Entonces dijo el pequeño:
-Pues yo soy tu pequeño. No sufrirás más privaciones, quédate conmigo.
Que entre mi cuento y el de mi nieto y colega existe un parecido o parentesco no es seguramente ningún error de apreciación del abuelo. Un psicólogo vulgar acaso interpretaría los dos ensayos infantiles de este modo: cada uno de los dos narradores habrá de ser identificado con el héroe de su cuento, y tanto el piadoso muchacho Pablo como el pequeño contrahecho se inventan un doble cumplimiento de su deseo, o sea, en primer lugar, recibir una cantidad masiva de regalos, sean juguetes y libros o toda una montaña de piedras preciosas y una vida regalada con los enanitos, o sea, con sus semejantes, lejos de los mayores, adultos, normales. Más allá de ello, empero, se atribuye cada uno de los narradores de cuentos poéticamente una gloria moral, una corona de virtudes, pues compasivamente da su tesoro al pobre (lo que en realidad no habrían hecho ni el «viejo» de diez años ni el mozuelo de diez años). Será cierto así, no quiero hacer objeciones. Pero también me parece que el cumplimiento del deseo se realiza en la región de lo imaginario y del juego, por lo menos de mí mismo puedo decir que a la edad de diez años no era ni capitalista ni comerciante de joyas, y que con seguridad aún no había visto nunca a sabiendas un diamante.

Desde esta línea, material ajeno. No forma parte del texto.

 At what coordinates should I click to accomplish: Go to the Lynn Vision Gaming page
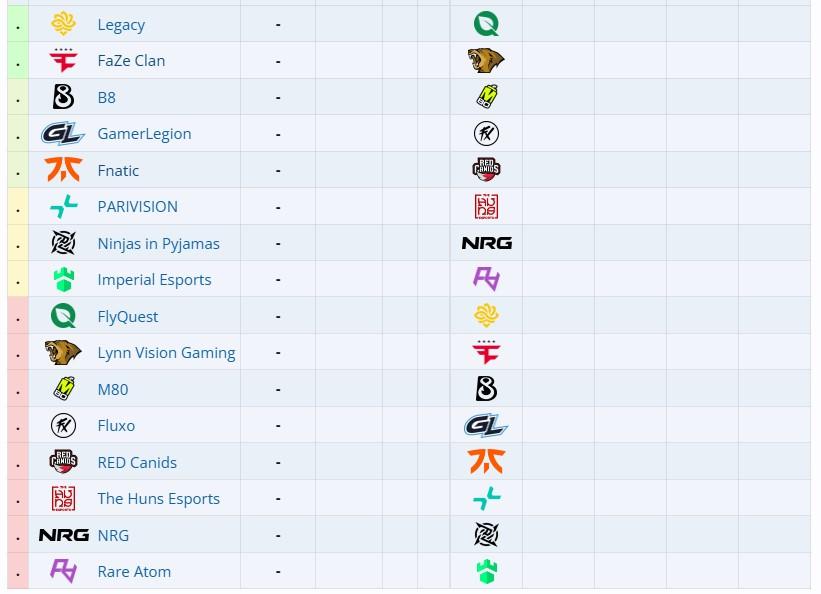(x=166, y=353)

En cambio, ya conocía algunos cuentos de Grimm, y tal vez también a Aladino y su lámpara maravillosa, y la montaña de piedras preciosas era para el niño menos la representación de riquezas que un sueño de inaudita belleza y poder mágico. Y singular me pareció también que en mi cuento no aparezca ningún «buen Dios», a pesar de que en mí hubiera sido probablemente más natural y más real la alusión que en mi nieto, que sólo «en el colegio» había llegado a tener curiosidad por Él.
Lástima que la vida sea tan corta y esté tan sobrecargada de obligaciones y tareas de actualidad, aparentemente importantes e indispensables; a veces por la mañana, no se atreve uno a levantarse de la cama porque sabe que la gran mesa de despacho está todavía colmada de asuntos sin despachar y que durante el día, el correo los duplicará encima.

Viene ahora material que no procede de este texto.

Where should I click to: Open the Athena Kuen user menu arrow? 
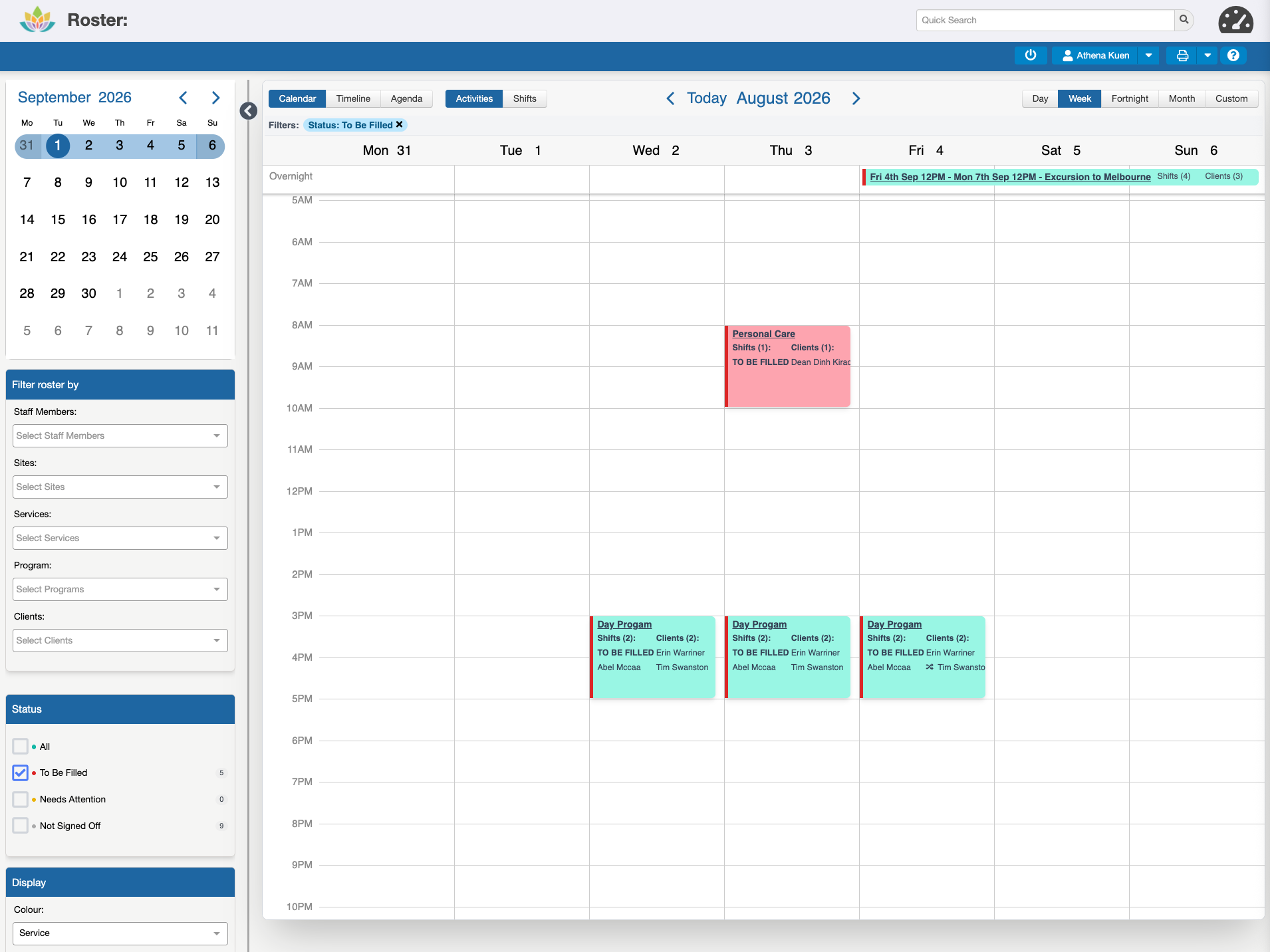click(x=1148, y=55)
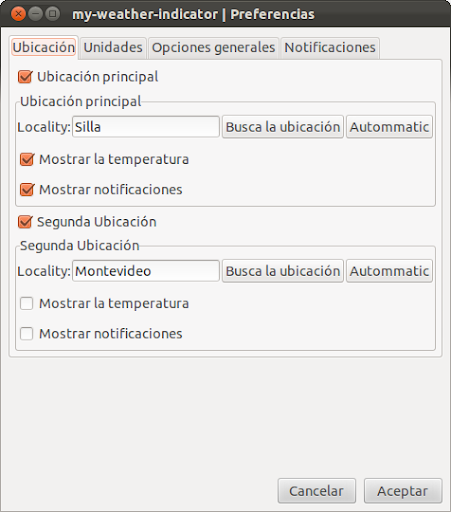The image size is (451, 512).
Task: Click the Locality field containing Silla
Action: pyautogui.click(x=146, y=127)
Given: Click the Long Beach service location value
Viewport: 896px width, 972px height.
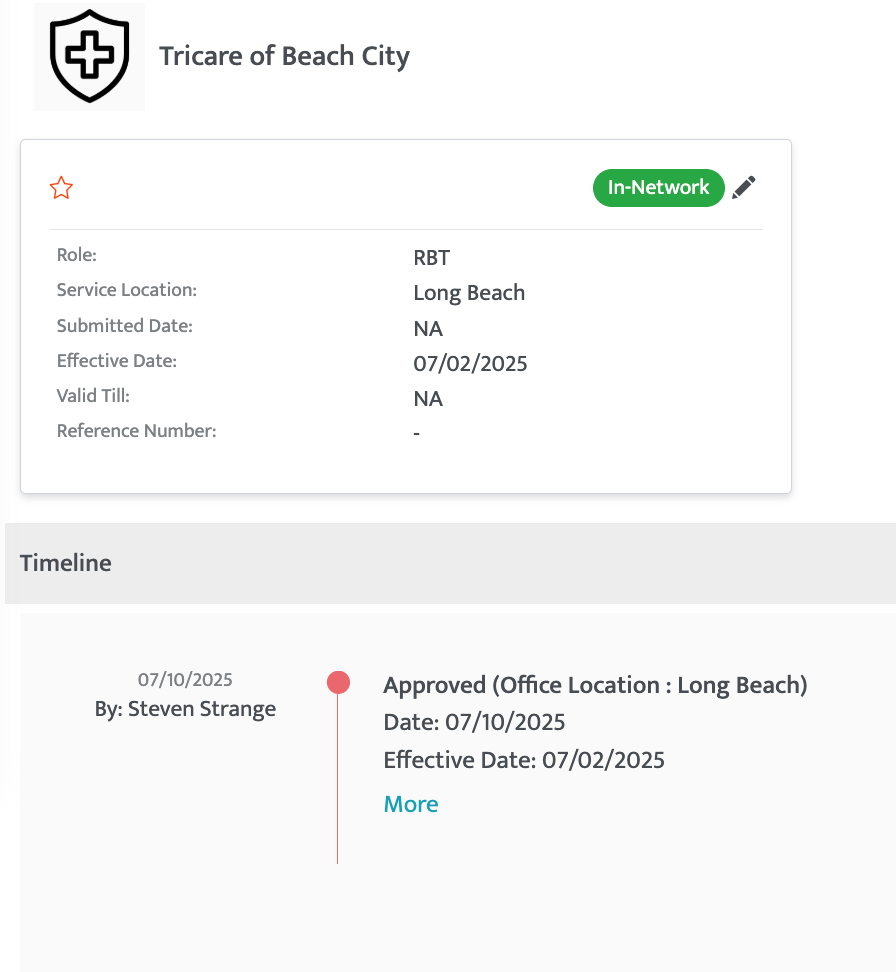Looking at the screenshot, I should coord(469,293).
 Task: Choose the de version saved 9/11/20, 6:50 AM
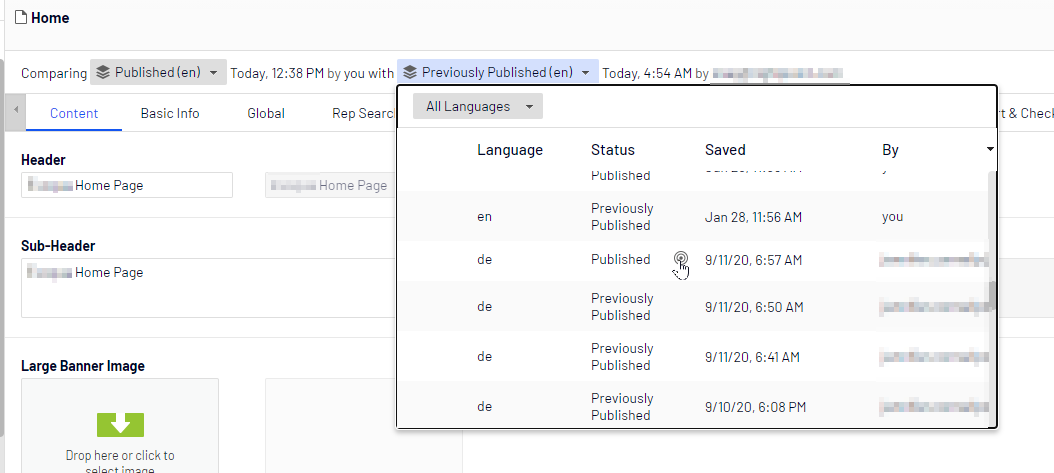pyautogui.click(x=690, y=307)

Si no, aún se podría hacer algún que otro juego divertido de meditación con los dos manuscritos infantiles. A mí, por ejemplo, nada me parecería más Interesante que una investigación comparativa del estilo y de la sintaxis en los dos ensayos. Pero para juegos tan atractivos no es nuestra vida lo bastante larga. Al fin y al cabo no estaría tampoco indicado perturbar tal vez el desarrollo del sesenta y tres años menor de los dos autores por medio del análisis y la crítica. Pues es, el menor según las circunstancias, puede llegar todavía a se alguien, pero no así el viejo.